Exploring Communist propaganda and Jacques Cousteau’s chain-smoking

A weekly space for The A.V Club’s film critics and readers to share their thoughts, observations, and opinions on movies new and old.

At the risk of stating the obvious, film critics watch a lot of movies—more than any of us write about, anyway. Here at The A.V. Club, almost all of the writing we do about film falls in two categories: reviews and long essays, the latter filed either under recurring features (like Palme Thursday, Scenic Routes, or Run The Series) or For Our Consideration. So, we’ve decided to create a more informal, bloglike (remember those?) space where we can share thoughts, observations, and opinions on movies new and old in the first-person singular. These might be movies we’ve seen for fun or research or new releases we weren’t assigned to review. Commenters can feel free to also use this space as an open thread.
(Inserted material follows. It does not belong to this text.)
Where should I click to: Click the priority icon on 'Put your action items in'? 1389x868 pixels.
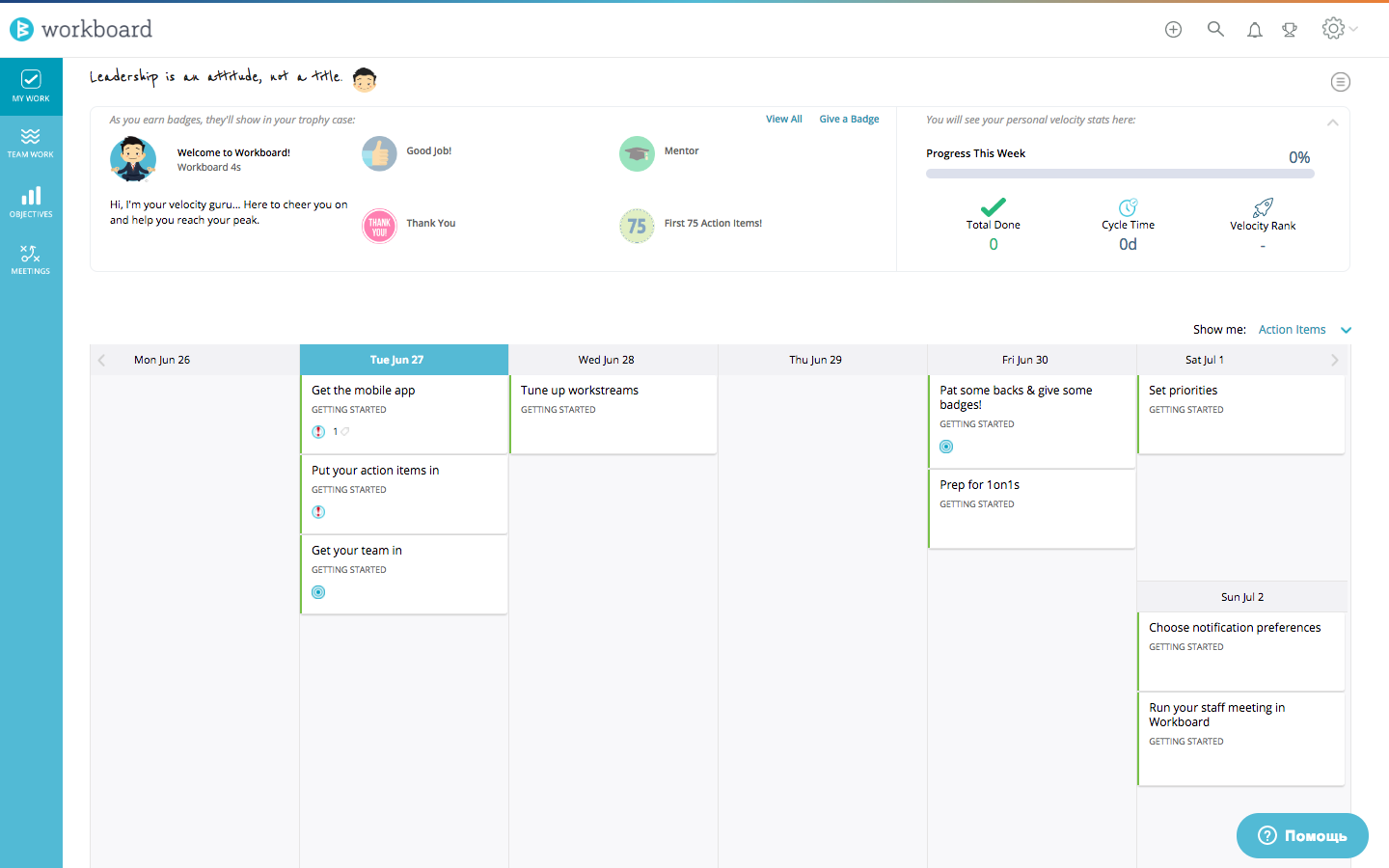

This past weekend, I saw the 1960 Romanian film Reconstituirea (translated as Reconstruction, but more accurately Reenactment), which is one of the more bizarre documents of 20th-century totalitarianism. This is a Z-grade docudrama—not much more sophisticated than the exploitation cheapies that were being made around that time by Doris Wishman or the recently departed Herschell Gordon Lewis—in which a group of alleged armored car robbers reenacted their heist shortly before all but one of them was executed. It’s believed that the so-called Ioanid Gang agreed because they were led to believe that their sentences would be commuted in exchange.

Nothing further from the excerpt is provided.